The Hezekiah Tunnel was BC on behalf of King Hezekiah 701 ( reign 727-698 BC) built. The king of Judah had to protect military in the face of the second half of the 8th century always continue through Syria and Palestine to Egypt Assyrian army invading the city of Jerusalem. Given the many refugees from the northern kingdom of Israel, whose capital was Samaria had been captured in 722 BC by Assyria, walled Hezekiah the grown significantly to the west and south city new and secured with the tunnel named after him, the fresh water supply from outside the city at that time. The attack on Jerusalem and the siege took place in 701 BC under the Assyrian king Sennacherib -.

Location and construction

The tunnel starts from the Gihon Spring (also Gichonquelle ) in Jerusalem. It is the only year-round source of the city. It is an intermittent source that originates underground in a cave at the foot of the eastern slope of the City of David in the Kidron Valley at about 630 m above sea level. The tunnel uses initially in a westerly direction the old Jebusite feed to the vertical shaft ( often equated with the biblical ' Sinnor ', invaded by Joab on behalf of David in the city, here are the Canaanite Jebusites water have drawn inside the protected walls of range of their city ). Then the water tunnel runs in large loops towards SSW through the ridge of the City of David and culminated in the Shiloah pond. This place was located in the protected inner part of the city. However, the well-known pond dates from the Byzantine period. Recent excavations in recent years, currently expose an older, somewhat further south and deeper located basin of the pond.

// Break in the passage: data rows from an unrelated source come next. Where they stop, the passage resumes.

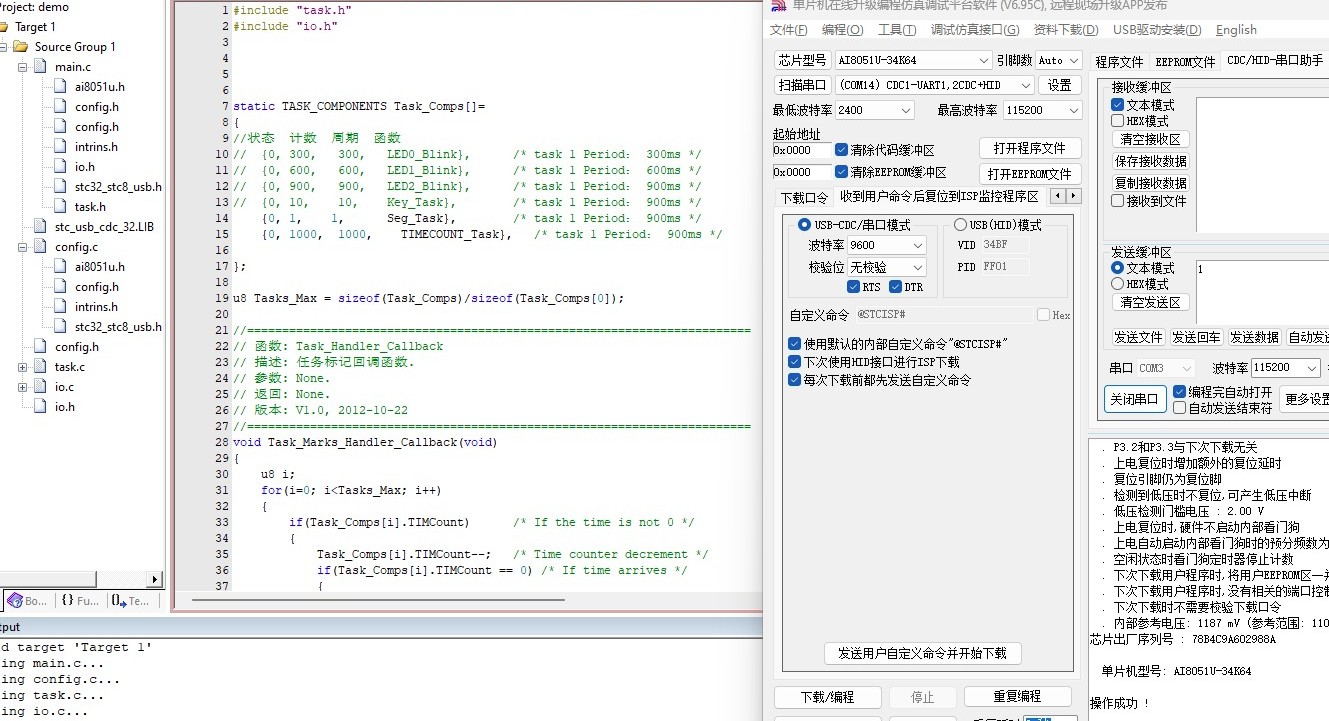Toggle the RTS checkbox

pos(853,287)
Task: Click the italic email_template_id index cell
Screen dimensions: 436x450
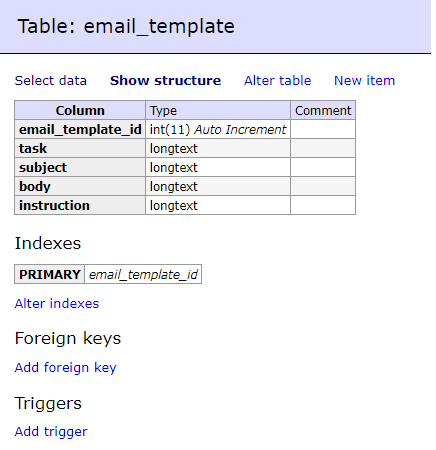Action: 143,274
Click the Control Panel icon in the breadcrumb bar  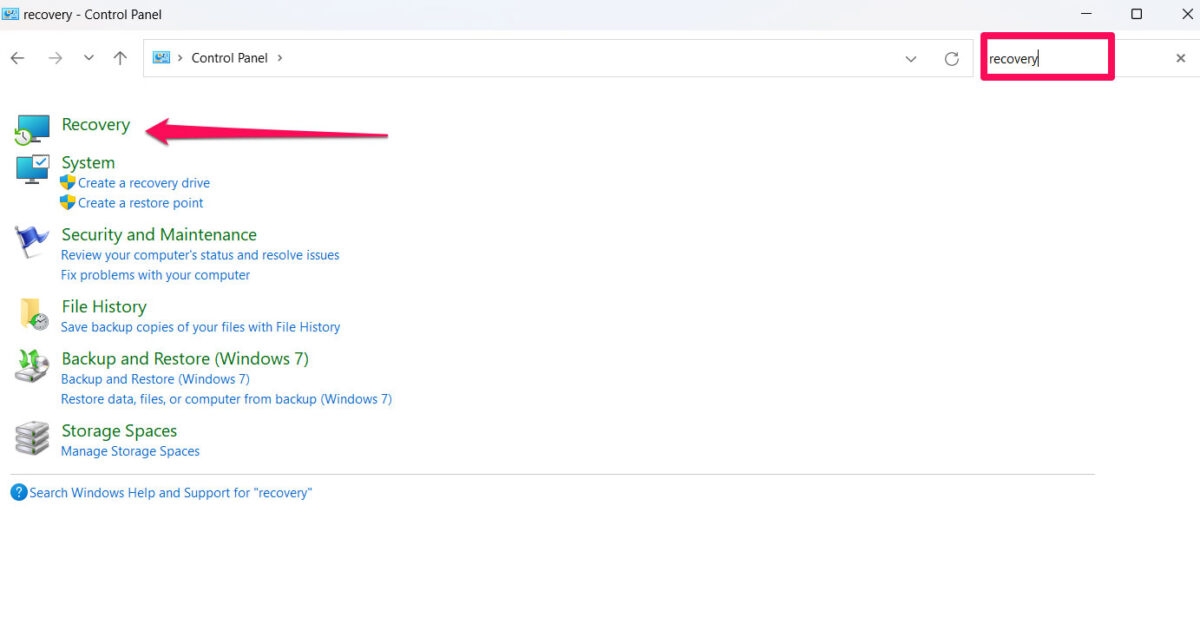160,57
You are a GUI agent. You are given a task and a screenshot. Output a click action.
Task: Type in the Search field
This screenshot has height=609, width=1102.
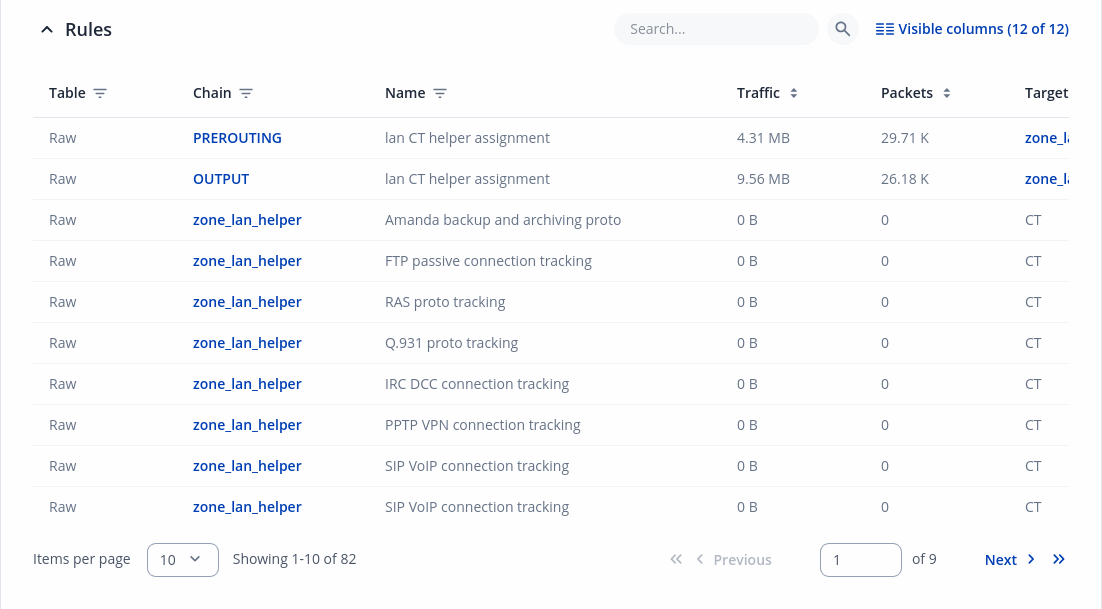tap(716, 29)
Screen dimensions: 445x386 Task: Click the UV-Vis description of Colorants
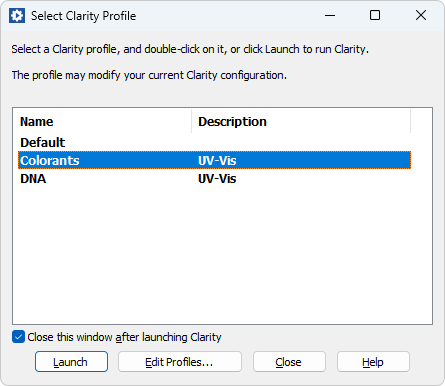click(x=217, y=161)
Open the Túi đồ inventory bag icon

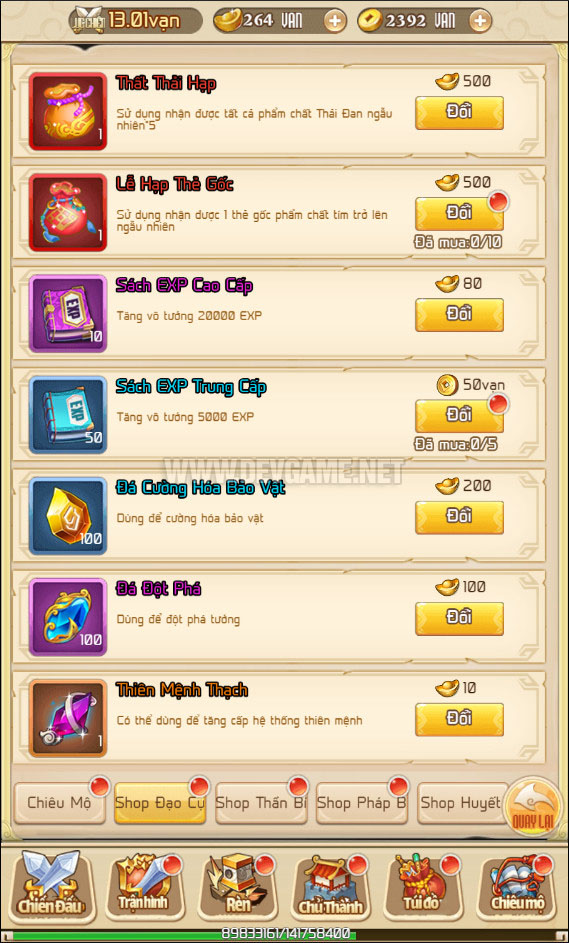[423, 886]
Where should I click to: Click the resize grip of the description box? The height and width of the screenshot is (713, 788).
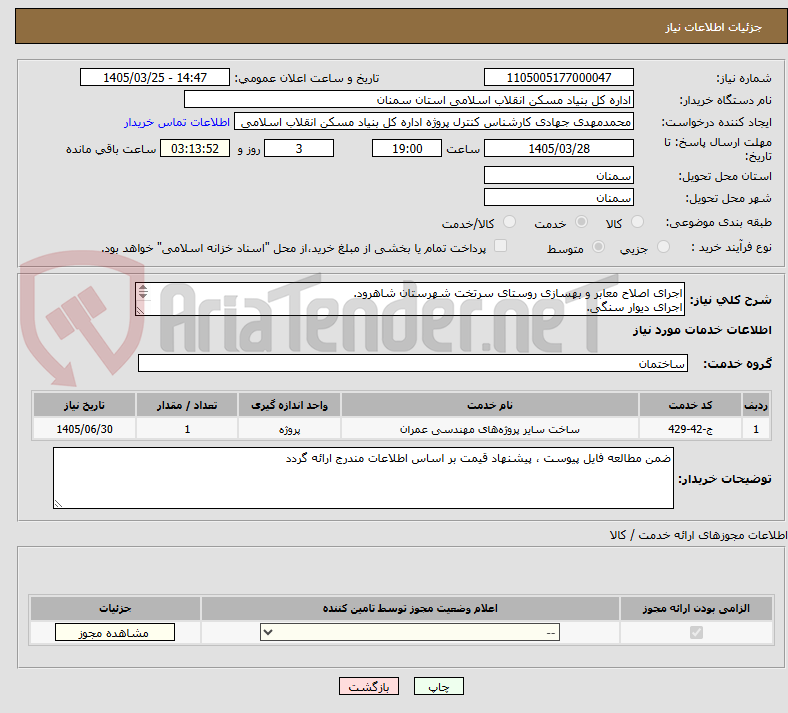click(140, 311)
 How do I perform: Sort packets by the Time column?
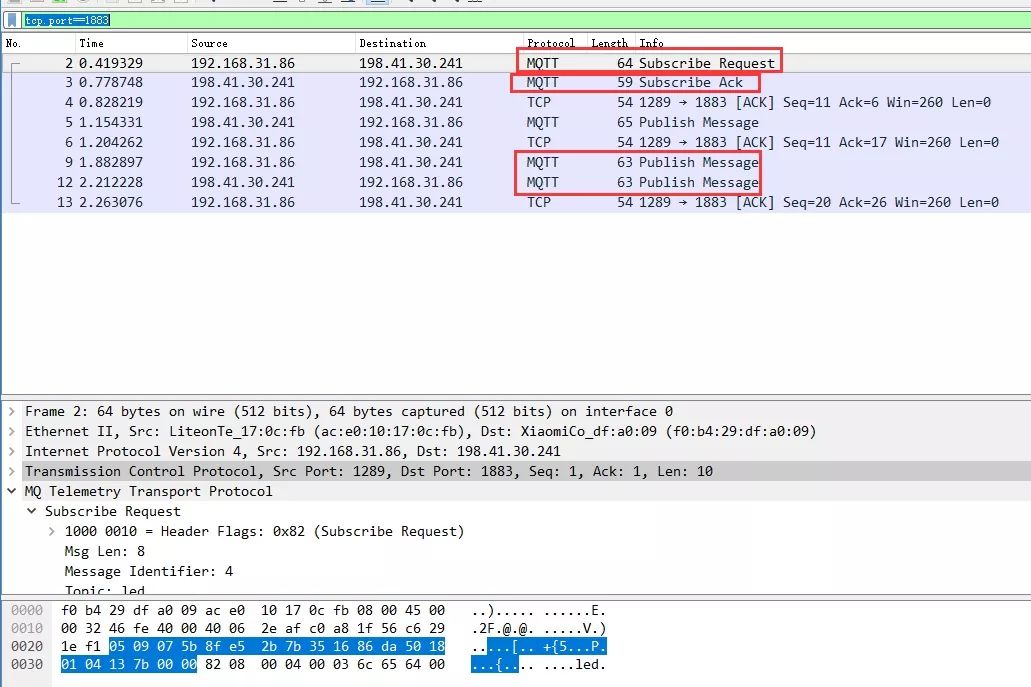click(92, 44)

In the Iron Age II (1000 - 520 BC), multiple complex systems for the safe supply of fresh water were built in Israelite and Judean cities in Palestine, such as at Megiddo, Hazor, Tell es - Seba and other places. One may therefore argue whether the tunnel for that time was an architectural masterpiece. To this day (despite always re -discussed the same theories ) unexplained, why not have a ( nearly) the direct path between Gihon Spring and Siloam pond, but a much longer, unmotivated meandering path was chosen. Maybe because he anknüpfte to older buildings. However, a major project with a huge challenge of engineering was the building anyway. Two construction crews dug through the rock, the one at the source, the other starting at the mouth. The troops were perhaps guided by knocking. Shortly before the meeting (at about 30 m distance ), the troops were able to hear each other and worked, albeit with some corrections direction, towards each other. From this past tunnel construction phase, there is a partially preserved inscription that had been installed near the south end of the tunnel on a smooth surface on the wall.

Inscription

The Siloam inscription tells of the work just before the tunnel breakthrough and is interesting in archaeological terms. It was found in 1880 near the southern tunnel entrance. Once you had tried in the Ottoman period to steal them and the thief was caught, she was taken to Istanbul, where it is also still preserved today in the Museum of Ancient Art:

"... The piercing. This is the story of piercing. As still [ ... ] ax (s) [ .... ] everyone was his vehicle back, and than they were to pierce three cubits, [ ... ] the voice of a man who called out to the other, because there a gap on the right side [ ... ] and on the day of the opening met the workers, man against man, against hoe hoe, and the water flowed from the source to the pond, 1200 cubits wide and 100 cubits was the thickness of the rock over the heads of the workers. "

Tourism

The entire area of the Gihon Spring and the tunnel, and the Shiloah pond today is a unique archaeological site that can be visited. With a flashlight and about 450 meters of tunnel can be committed. This wading through the knee- deep (up to 70 cm) cold spring water. The tunnel is located in the old town, beneath the Temple Mount and the Ma'ale HaShalom.